# Calculating the FIM Matrix

This notebook calculates the FIM matrix for a small MLP after learning the toy dataset.

In [1]:
%load_ext autoreload
%autoreload 2

import numpy as np

import torch
from torch import nn
from torch.nn import functional as F
from torch.utils.data.dataloader import DataLoader

import matplotlib.pyplot as plt
from tqdm.notebook import tqdm
import random
import pickle

from utils import mlp,train_test_model
from utils.ewc_utils.ToyExampleEWC import FullEWC, LowRankEWC, MinorDiagonalEWC, BlockDiagonalEWC
from utils.ewc_utils.ToyExampleEWC import SketchEWC

from data.sequential_lines import Lines

from sklearn.decomposition import TruncatedSVD



In [2]:
## Get Configurations

n_samples=1000
epochs = 200
lr = 1e-3
batch_size = 100
input_size = 2
hidden_sizes = [128,64]
output_size = 2

num_task = 4

activation='ReLU'
slope=.1
device='cuda:0'

ewc_alpha=0.5

gain={
    'Sigmoid':1.,
    'TanH':1.,
    'ReLU':np.sqrt(2.),
    'leakyReLU':np.sqrt(2./(1.+slope**2))
}

In [3]:
def weights_init(m):
    if isinstance(m, torch.nn.Conv2d) or isinstance(m, torch.nn.Linear):        
        torch.nn.init.xavier_uniform_(m.weight,gain=gain[activation])
        if m.bias: 
            torch.nn.init.xavier_uniform_(m.bias,gain=gain[activation])

In [4]:
X,Y=torch.meshgrid(torch.linspace(-0.5,2.5,150),torch.linspace(-0.75,1.25,100))
grid=torch.stack([X.reshape(-1),Y.reshape(-1)]).T

In [6]:
full_ewc_importance=1e+5

stable_rank=[]
diagonal_error=[]
block_diagonal_error=[]
sketched_error=[]
low_rank_error=[]

for seed in range(5):
    random.seed(seed)
    np.random.seed(seed)
    torch.manual_seed(seed)
    datagen = Lines(max_iter=num_task, num_samples=n_samples)
    train_loader,test_loader=datagen.get_full_lines(batch_size=batch_size)

    random.seed(seed)
    np.random.seed(seed)
    torch.manual_seed(seed)

    ## define a MLP model
    model=mlp.MLP(input_size=input_size,output_size=output_size,
                  hidden_size=hidden_sizes,activation=activation,
                  require_bias=True,device=device).to(device)
    # model.apply(weights_init)
    full_ewc= FullEWC(model,device=device,alpha=ewc_alpha)

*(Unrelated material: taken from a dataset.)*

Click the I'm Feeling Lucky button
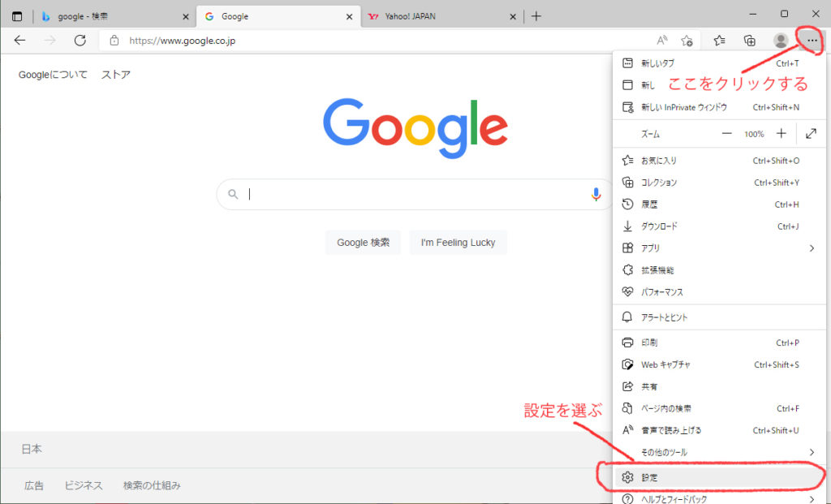 (458, 243)
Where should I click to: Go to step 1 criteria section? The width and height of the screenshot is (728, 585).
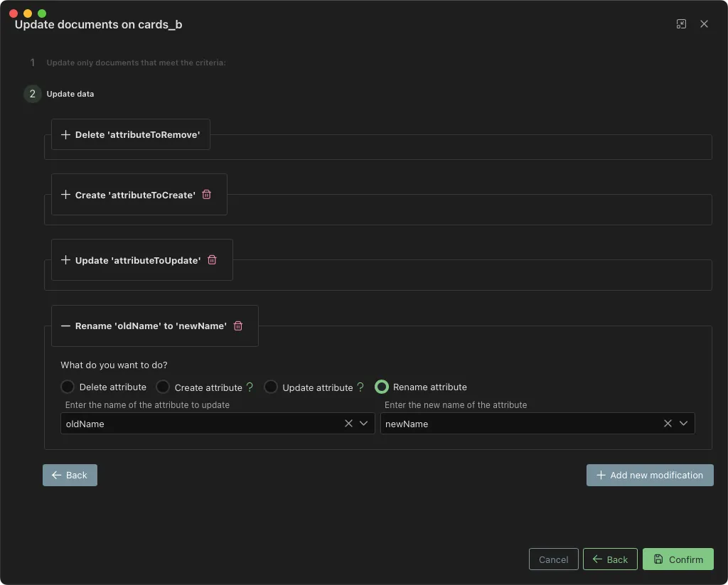click(135, 63)
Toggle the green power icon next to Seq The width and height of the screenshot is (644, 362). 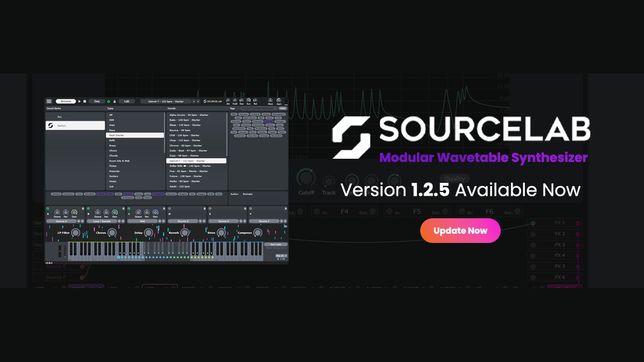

    ## performing training
    for _ in tqdm(range(epochs)):
        model.train()
        optimizer = torch.optim.Adam(params=model.parameters(),lr=lr)
        train_test_model.train_classifier(model=model,
                                          optimizer=optimizer,
                                          data_loader=train_loader,
                                          device=device) 

    fim=full_ewc.calculate_FIM(train_loader).to('cpu')
    
    diagonal_error.append(((fim-np.diag(np.diag(fim)))**2).sum()/(fim**2).sum())
    
    block_diagonal_ewc = BlockDiagonalEWC(model,device=device,alpha=ewc_alpha, n_bucket=50)
    block_diagonal_fim = block_diagonal_ewc.calculate_approximation(train_loader).to('cpu')
    block_diagonal_error.append(((fim-block_diagonal_fim)**2).sum()/(fim**2).sum())

    for sketch_seed in range(5):
        random.seed(sketch_seed)
        np.random.seed(sketch_seed)
        torch.manual_seed(sketch_seed)

        sketch_ewc = SketchEWC(model,device=device,alpha=ewc_alpha,n_sketch=50)
        sketched_fim = sketch_ewc.calculate_approximation(train_loader).to('cpu')
        sketched_error.append(((fim-sketched_fim)**2).sum()/(fim**2).sum())
        
    u, s, v =torch.svd_lowrank(fim, q=50)
    low_rank_approx = torch.mm(torch.mm(u, torch.diag(s)), v.t())
    low_rank_error.append(((fim-low_rank_approx)**2).sum()/(fim**2).sum())

#     svd = TruncatedSVD(n_components=500)
#     svd.fit(fim)
#     stable_rank.append(sum(svd.singular_values_ ** 2) / (svd.singular_values_[0] ** 2))

diagonal_error = np.array(diagonal_error)
block_diagonal_error = np.array(block_diagonal_error)
sketched_error = np.array(sketched_error)
low_rank_error = np.array(low_rank_error)
# stable_rank = np.array(stable_rank)


HBox(children=(FloatProgress(value=0.0, max=200.0), HTML(value='')))




HBox(children=(FloatProgress(value=0.0, max=200.0), HTML(value='')))




HBox(children=(FloatProgress(value=0.0, max=200.0), HTML(value='')))




HBox(children=(FloatProgress(value=0.0, max=200.0), HTML(value='')))




HBox(children=(FloatProgress(value=0.0, max=200.0), HTML(value='')))




In [7]:
print(diagonal_error.mean(), diagonal_error.std())
print(block_diagonal_error.mean(), block_diagonal_error.std())
print(sketched_error.mean(), sketched_error.std())
print(low_rank_error.mean(), low_rank_error.std())
# print(np.array(stable_rank).mean(), np.array(stable_rank).std())

0.94711936 0.006053829
0.8287951 0.013002222
0.08082563 0.10188777
3.0142753e-11 4.8421198e-11